• TASK GOAL: Reproduce everything from the line containing "The image size" down to the line containing "Action: (38, 118)" in the records below, both lines included, and leave the pictures out.

• SOURCE MATERIAL:
Start
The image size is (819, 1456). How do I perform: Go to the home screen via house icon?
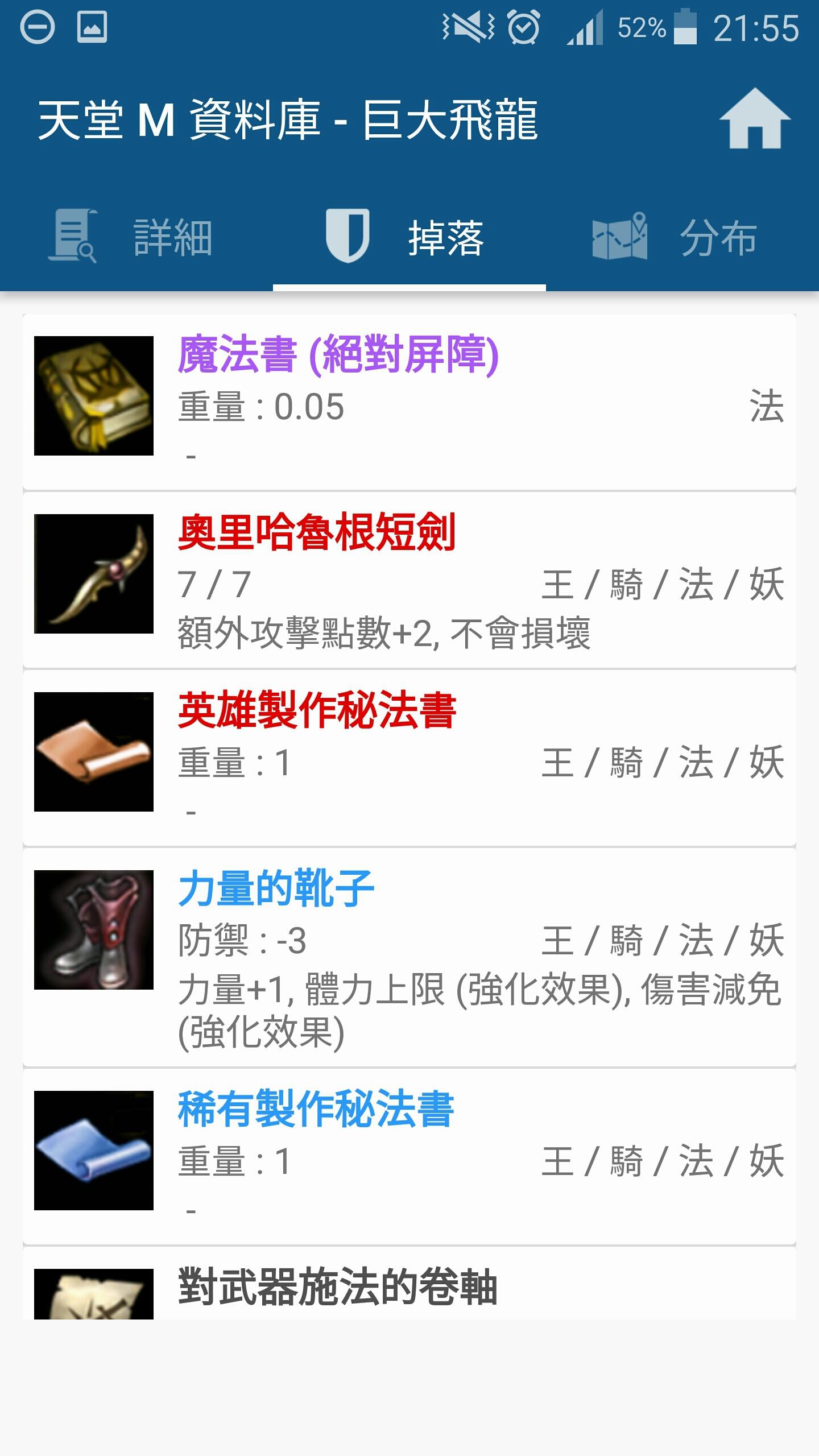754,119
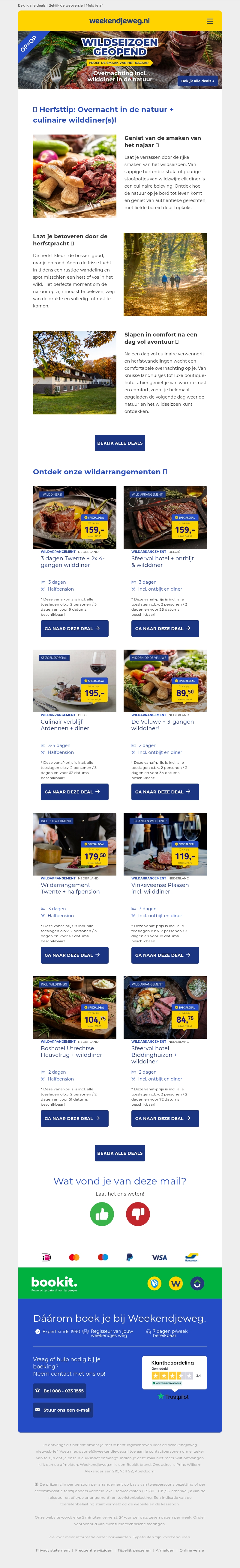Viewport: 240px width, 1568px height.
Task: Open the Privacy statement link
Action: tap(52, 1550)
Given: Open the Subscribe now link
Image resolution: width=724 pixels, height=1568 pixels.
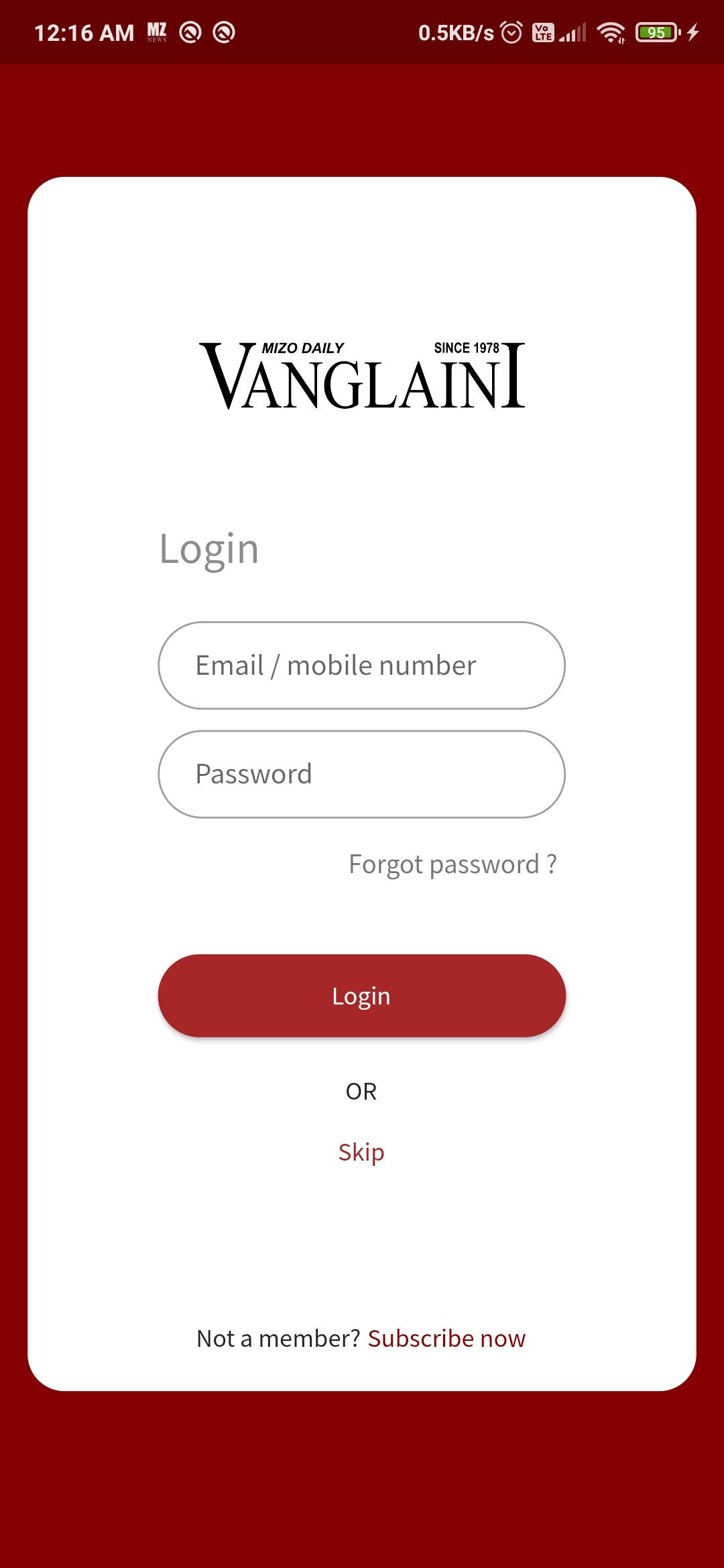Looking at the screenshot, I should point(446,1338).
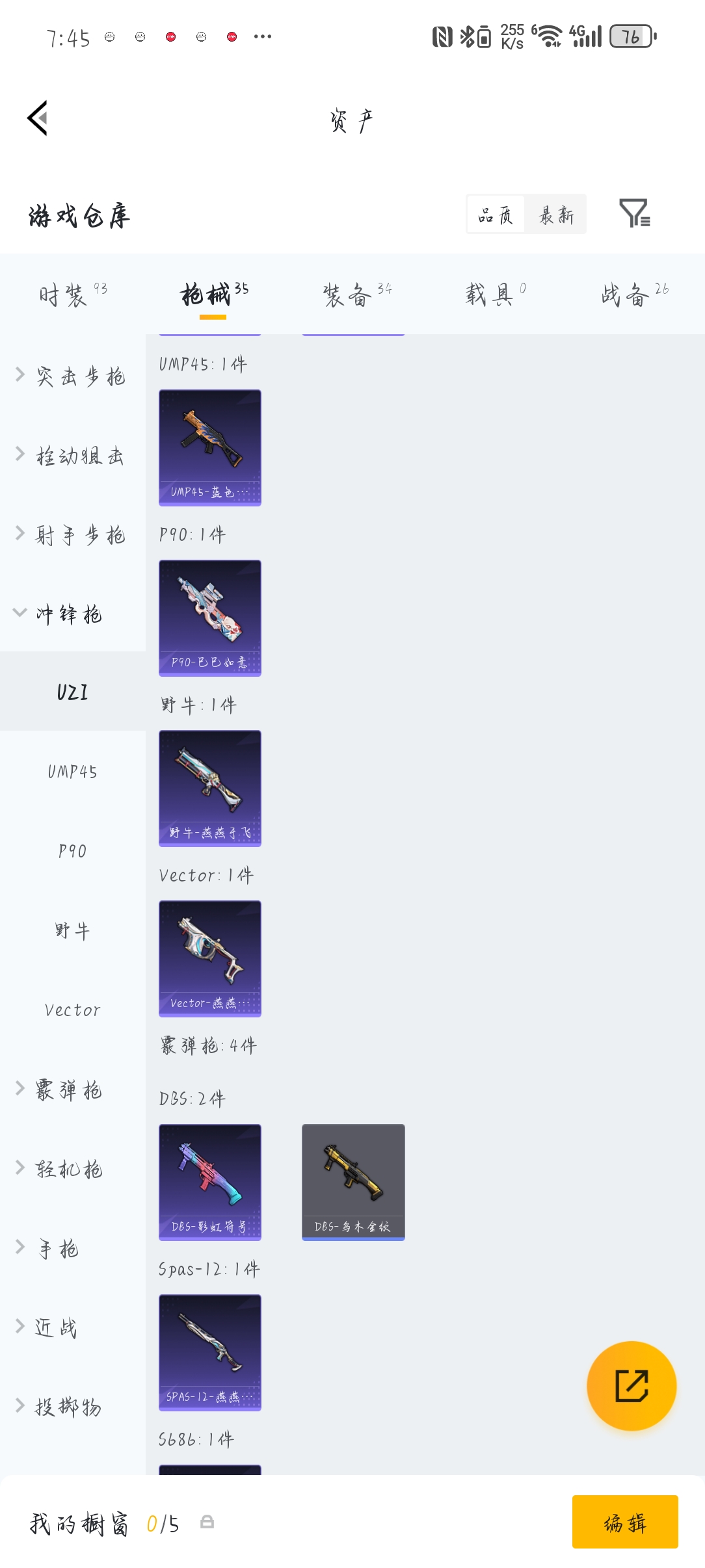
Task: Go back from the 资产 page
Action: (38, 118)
End
Start
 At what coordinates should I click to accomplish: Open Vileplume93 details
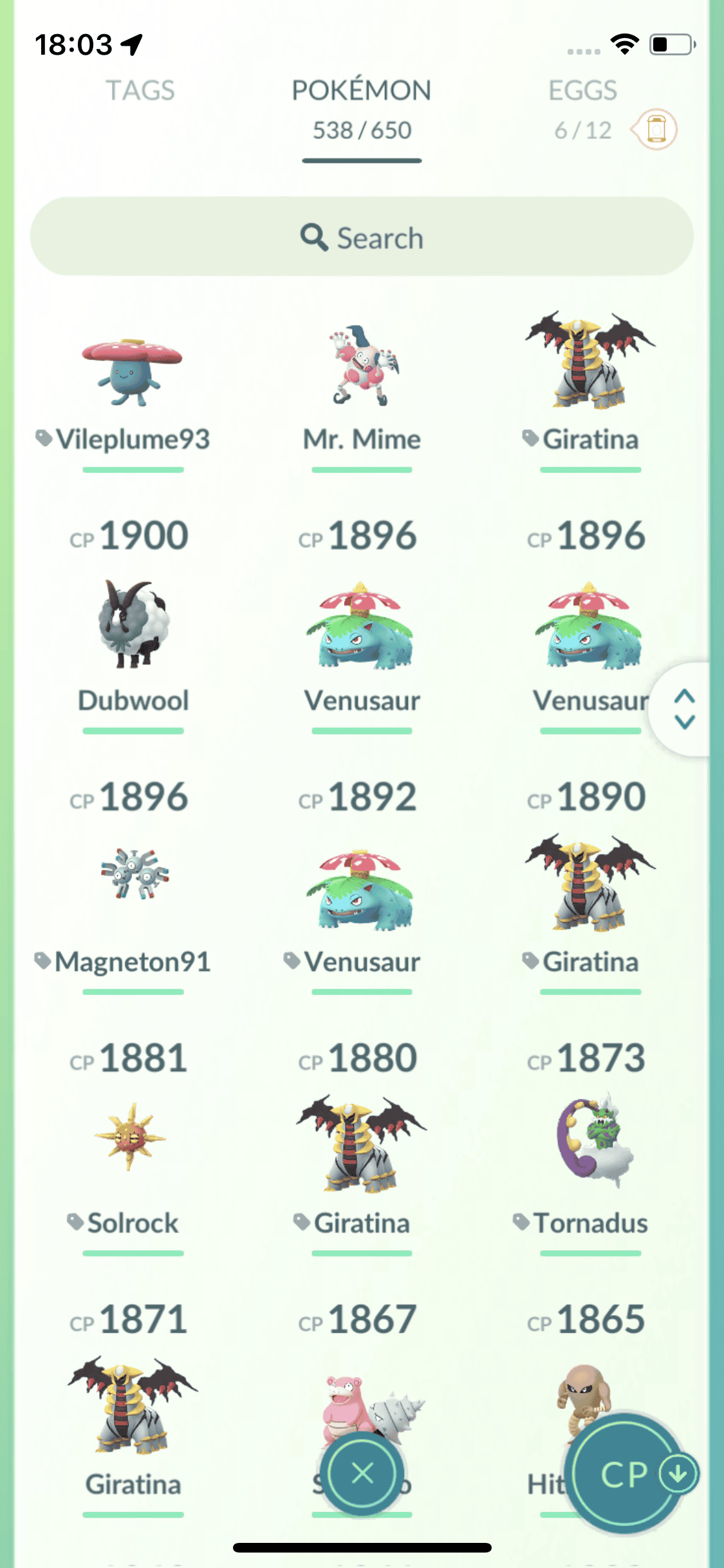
End
• ANSWER BELOW:
The image size is (819, 1456). How do I perform: Go to the home screen via house icon?
754,119
Viewport: 240px width, 1568px height.
Task: Open the Privacy statement link
Action: tap(52, 1550)
Given: Open the Subscribe now link
Image resolution: width=724 pixels, height=1568 pixels.
Looking at the screenshot, I should point(446,1338).
Task: Go back from the 资产 page
Action: (38, 118)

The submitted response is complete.